■ **Soal dan Tugas**
**1)** Dalam teks tentang NU, Muhammadiyah, dan kaum radikal, jalan mana yang penuh oleh massa yang melaksanakan salat Jumat?
**2)** Ringkas teks tentang NU, Muhammadiyah, dan kaum radikal dalam dua kalimat.
**3)** Tolong teruskan teks tentang NU, Muhammadiyah, dan kaum radikal, dimulai setelah kalimat terakhirnya.

■ **Bagian Dokumen**
-- -- --
Bahkan, yang lebih memilukan lagi adalah tidak digubrisnya fatwa terbitan PBNU yang melarang umat untuk tidak beribadah salat Jumat di jalan. Sebagaimana kita ketahui, alih-alih menuruti fatwa itu, umat dari berbagai daerah di Tanah Air justru datang membludaki Jakarta sesuai dengan arahan para pemuka FPI dan GNPF-MUI sehingga jalan sepanjang Monas dan Bundaran HI penuh akibat massa yang melaksanakan salat Jumat.

Mengapa realitas ini bisa sampai terjadi? Dalam pandangan saya, yang demikian itu disebabkan oleh suatu fakta konkret bahwa penafsiran-penafsiran keagamaan mendasar dari NU dan Muhammadiyah pada hakikatnya tidaklah jauh berbeda dengan penafsiran kaum radikal.

Jadi, ketika sebagian warga NU dan Muhammadiyah sadar akan kemiripan tersebut, mereka dengan senang hati bergabung dan mendukung perjuangan kaum radikal, meninggalkan nama organisasi di belakang punggung.

Berikut akan saya ketengahkan beberapa poin mengenainya yang paling umum dan masyhur diperbincangkan.

Masalah Jihad


Kelompok-kelompok radikal memiliki keyakinan teguh bahwa jihad melawan orang-orang kafir, yakni para non-Muslim, adalah satu bentuk kewajiban dan keniscayaan.
-- -- --
■ **Baris Tersimpan**
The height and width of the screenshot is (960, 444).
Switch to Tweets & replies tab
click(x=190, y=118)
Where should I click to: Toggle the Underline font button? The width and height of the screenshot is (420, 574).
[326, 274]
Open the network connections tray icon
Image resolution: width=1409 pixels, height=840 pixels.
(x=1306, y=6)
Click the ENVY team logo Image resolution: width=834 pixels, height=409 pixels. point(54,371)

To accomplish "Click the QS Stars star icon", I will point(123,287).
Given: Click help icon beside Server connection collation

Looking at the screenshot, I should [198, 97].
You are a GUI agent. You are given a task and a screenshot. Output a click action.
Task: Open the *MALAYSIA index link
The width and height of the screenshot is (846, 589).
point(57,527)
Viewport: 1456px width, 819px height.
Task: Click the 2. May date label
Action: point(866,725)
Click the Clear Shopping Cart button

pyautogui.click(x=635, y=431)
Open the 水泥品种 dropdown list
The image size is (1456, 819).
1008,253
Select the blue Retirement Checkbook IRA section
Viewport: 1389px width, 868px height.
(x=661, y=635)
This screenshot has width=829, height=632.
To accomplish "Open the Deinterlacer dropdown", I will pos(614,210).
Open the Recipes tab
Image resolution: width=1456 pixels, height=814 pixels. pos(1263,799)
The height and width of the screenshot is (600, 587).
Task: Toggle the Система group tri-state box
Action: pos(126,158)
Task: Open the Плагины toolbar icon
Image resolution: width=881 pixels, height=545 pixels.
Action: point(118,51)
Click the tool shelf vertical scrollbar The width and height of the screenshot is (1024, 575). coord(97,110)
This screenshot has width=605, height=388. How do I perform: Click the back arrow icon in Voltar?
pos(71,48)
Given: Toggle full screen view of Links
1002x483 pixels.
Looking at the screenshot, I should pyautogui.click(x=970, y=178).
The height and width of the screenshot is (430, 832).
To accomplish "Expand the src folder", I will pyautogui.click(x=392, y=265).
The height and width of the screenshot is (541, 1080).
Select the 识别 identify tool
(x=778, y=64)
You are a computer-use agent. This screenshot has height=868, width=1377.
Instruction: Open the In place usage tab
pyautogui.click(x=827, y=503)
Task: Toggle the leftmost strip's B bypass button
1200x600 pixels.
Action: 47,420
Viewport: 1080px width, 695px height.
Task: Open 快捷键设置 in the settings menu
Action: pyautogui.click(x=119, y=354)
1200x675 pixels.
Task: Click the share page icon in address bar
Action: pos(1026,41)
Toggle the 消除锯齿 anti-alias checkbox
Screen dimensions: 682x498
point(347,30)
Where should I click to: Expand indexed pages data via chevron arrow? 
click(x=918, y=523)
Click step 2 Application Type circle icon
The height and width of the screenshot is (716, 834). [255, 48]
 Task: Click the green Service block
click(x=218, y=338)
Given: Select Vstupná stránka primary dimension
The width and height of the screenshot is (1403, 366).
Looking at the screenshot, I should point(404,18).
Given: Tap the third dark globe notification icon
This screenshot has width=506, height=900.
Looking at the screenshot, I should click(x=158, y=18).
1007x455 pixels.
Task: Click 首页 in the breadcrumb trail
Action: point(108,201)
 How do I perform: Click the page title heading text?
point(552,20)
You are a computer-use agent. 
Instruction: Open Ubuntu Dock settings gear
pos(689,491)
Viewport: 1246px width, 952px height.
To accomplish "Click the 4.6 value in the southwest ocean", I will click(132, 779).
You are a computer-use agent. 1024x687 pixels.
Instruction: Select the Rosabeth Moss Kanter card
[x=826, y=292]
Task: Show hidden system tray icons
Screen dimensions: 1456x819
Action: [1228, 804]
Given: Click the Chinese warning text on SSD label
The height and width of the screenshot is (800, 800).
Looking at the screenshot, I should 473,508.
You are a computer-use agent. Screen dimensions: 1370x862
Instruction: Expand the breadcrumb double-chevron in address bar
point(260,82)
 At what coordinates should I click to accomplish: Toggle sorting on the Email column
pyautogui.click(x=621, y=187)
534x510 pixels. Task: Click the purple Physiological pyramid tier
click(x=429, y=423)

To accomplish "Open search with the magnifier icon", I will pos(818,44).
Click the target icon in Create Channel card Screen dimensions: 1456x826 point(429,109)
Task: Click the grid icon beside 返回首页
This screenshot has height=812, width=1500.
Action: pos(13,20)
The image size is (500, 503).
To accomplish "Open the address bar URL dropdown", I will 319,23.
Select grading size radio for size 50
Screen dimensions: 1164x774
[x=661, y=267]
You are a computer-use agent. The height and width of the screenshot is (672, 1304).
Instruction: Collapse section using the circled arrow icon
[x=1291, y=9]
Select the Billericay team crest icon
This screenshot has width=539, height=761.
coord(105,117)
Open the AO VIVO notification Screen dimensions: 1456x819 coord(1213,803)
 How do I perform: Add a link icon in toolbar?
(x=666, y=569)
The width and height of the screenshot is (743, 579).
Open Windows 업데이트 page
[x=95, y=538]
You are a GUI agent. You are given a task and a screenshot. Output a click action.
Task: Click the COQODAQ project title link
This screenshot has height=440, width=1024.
-- -- --
■ **Keluaran yang Diharapkan**
**1)** Jalan sepanjang Monas dan Bundaran HI.

**2)** Fatwa PBNU tentang salat Jumat di jalan tidak digubris, dan umat dari berbagai daerah justru membludaki Jakarta sesuai arahan para pemuka FPI dan GNPF-MUI hingga jalan sepanjang Monas dan Bundaran HI penuh. Menurut penulis, hal itu terjadi karena penafsiran keagamaan mendasar NU dan Muhammadiyah tidak jauh berbeda dengan penafsiran kaum radikal, sehingga sebagian warganya yang menyadari kemiripan itu bergabung dan mendukung perjuangan kaum radikal.

**3)**
Mereka mendasarkan keyakinan ini pada sebuah hadis riwayat Imam Bukhari dan Muslim bahwa Nabi Muhammad SAW diutus untuk memerangi manusia sampai mereka bersaksi bahwa tidak ada Tuhan selain Allah dan Muhammad adalah utusan Allah, mendirikan salat, serta menunaikan zakat.

Barulah kala mereka bersaksi seperti itu, darah dan harta mereka aman dari tangan umat Islam. Mengutip Ibnu Rajab al-Hambali, salah satu ulama klasik yang menjadi rujukan kaum radikal, dalam Jami‘ al-‘Ulum Wa al-Hikam, “Fayuqtalu man aba-l’ Islam,” yakni “Dibunuhlah siapa yang menolak Islam.”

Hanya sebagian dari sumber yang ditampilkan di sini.